GSA initiated the effort with a request for information and an Agile Delivery Services Industry Day tentatively scheduled for Tuesday, January 27, from 1:00 to 3:00 p.m. eastern time.

According to GSA, the industry day aims to discuss “establishing a new, governmentwide Blanket Purchase Agreement (BPA), which will feature vendors specializing in agile delivery services (e.g.; user-centered design, agile software development, and DevOps).”

To get a better understanding each vendors qualifications and understanding for the agile process, the RFI asks each to explain in 500 words how they would improve the federal government business portal, FedBizOpps. Responses are due by January 23.

From the RFI:

To ascertain your agile delivery capabilities, the government is requesting that you describe how you would approach creating a new and improved version of an existing government digital service called FedBizOpps (FBO). FBO, which you can view at http://www.fbo.gov, is used by government buyers to share information on federal business opportunities with the public. The system is intended to serve as the central portal for federal agencies to solicit products and services from commercial vendors in support of their missions. Using FBO, vendors can search, monitor, and retrieve opportunities solicited by the entire federal contracting community. Based on this brief description of FBO, how would you go about designing, developing, testing, deploying and/or operating a new and improved system that produces such outcomes as user needs being met, risk of overall project failure (in terms of cost, schedule, quality) being mitigated, the architecture being adaptive to change, and taxpayer dollars being spent efficiently and effectively? Please be sure to include a listing of all the labor categories your company would use in this effort.

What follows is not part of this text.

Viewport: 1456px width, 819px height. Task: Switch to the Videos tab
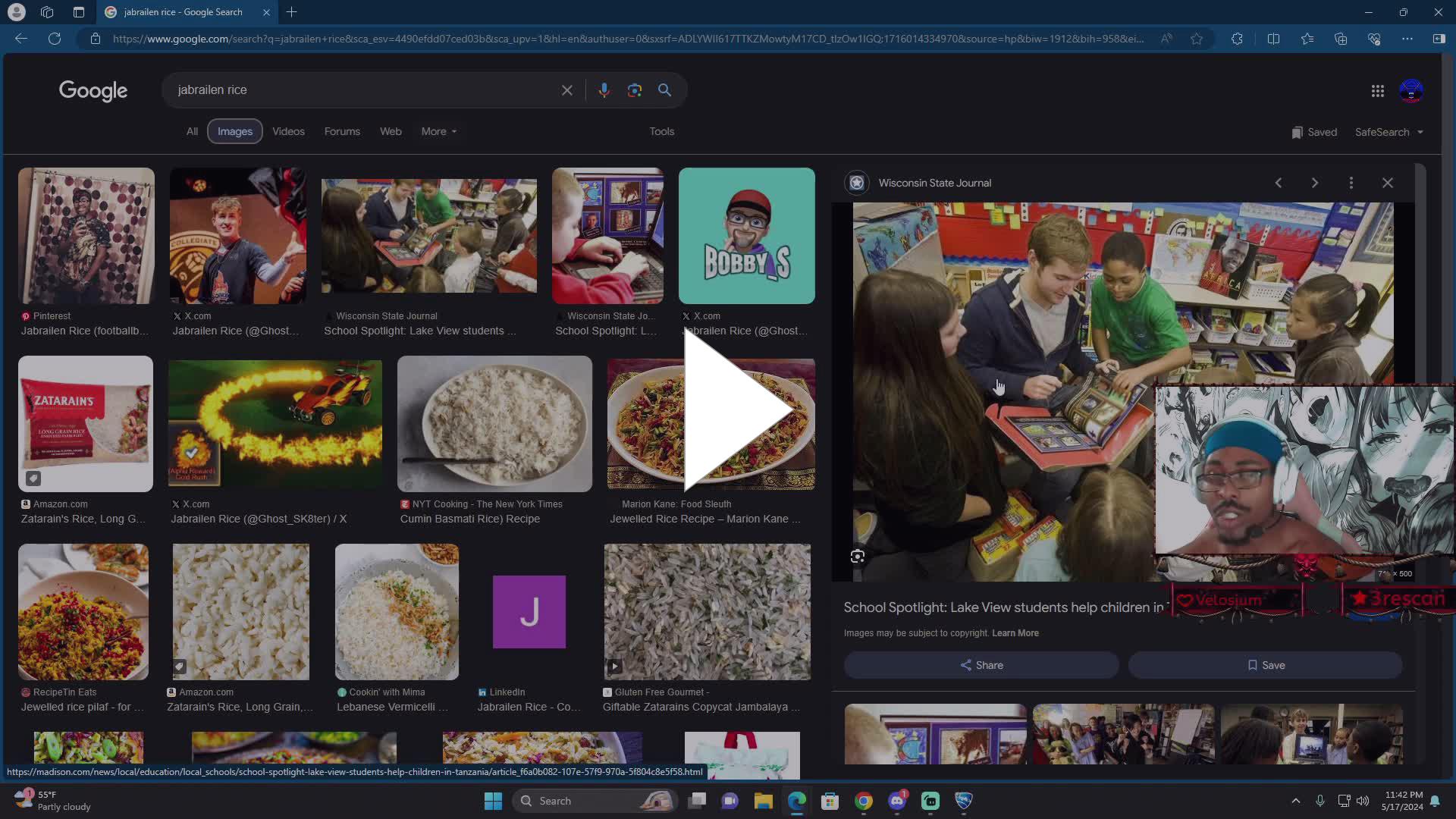click(288, 131)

GSA will start an alpha test phase within “2-3 months” that will include vendors currently on Schedule 70 and apply only to GSA procurement, particularly to help “18F’s burgeoning delivery services team.” Afterwards, within 6-8 months, a beta phase will work to establish a government-wide BPA for procuring agile services.

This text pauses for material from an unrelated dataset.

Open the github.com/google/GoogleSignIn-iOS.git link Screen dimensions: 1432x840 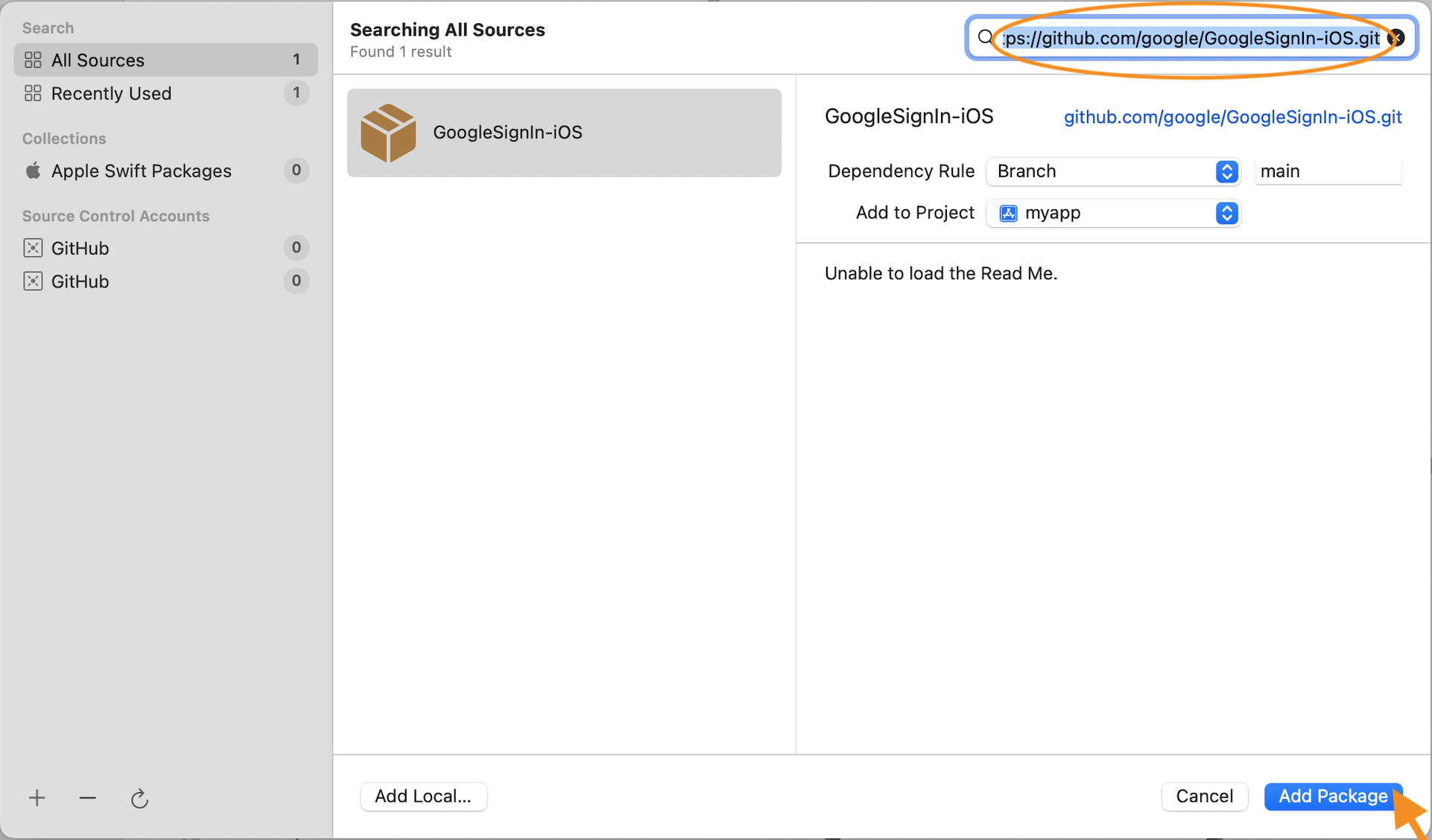(x=1232, y=117)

“To keep pace, software acquisitions need to move at the speed of agile development cycles,” write 18F’s Chris Cairns and Greg Godbout in a blog post announcing the effort. “Ideally, this means less than 4 weeks from solicitation to contract kickoff, and from there no more than 3 months to deliver a minimum viable product (MVP).”

Bonus: RFI tips

Here are a few ideas you can use for your RFI submission:

  • Start with "API first." FedBizOps desperately needs a more useful way to access the information available, especially newly-posted RFIs and requests for proposals.
  • Push all the front-end code to GitHub, where you'll publicly address interface issues.
  • For design inspiration, start with FBOpen. Emphasize you'll make searching easier and less convoluted. If you're not familiar with this project or its predecessor RFP-EZ, start here.
  • Put all support/FAQs into Zendesk, much like the Federal Communications Commission has done with its new consumer complaint website.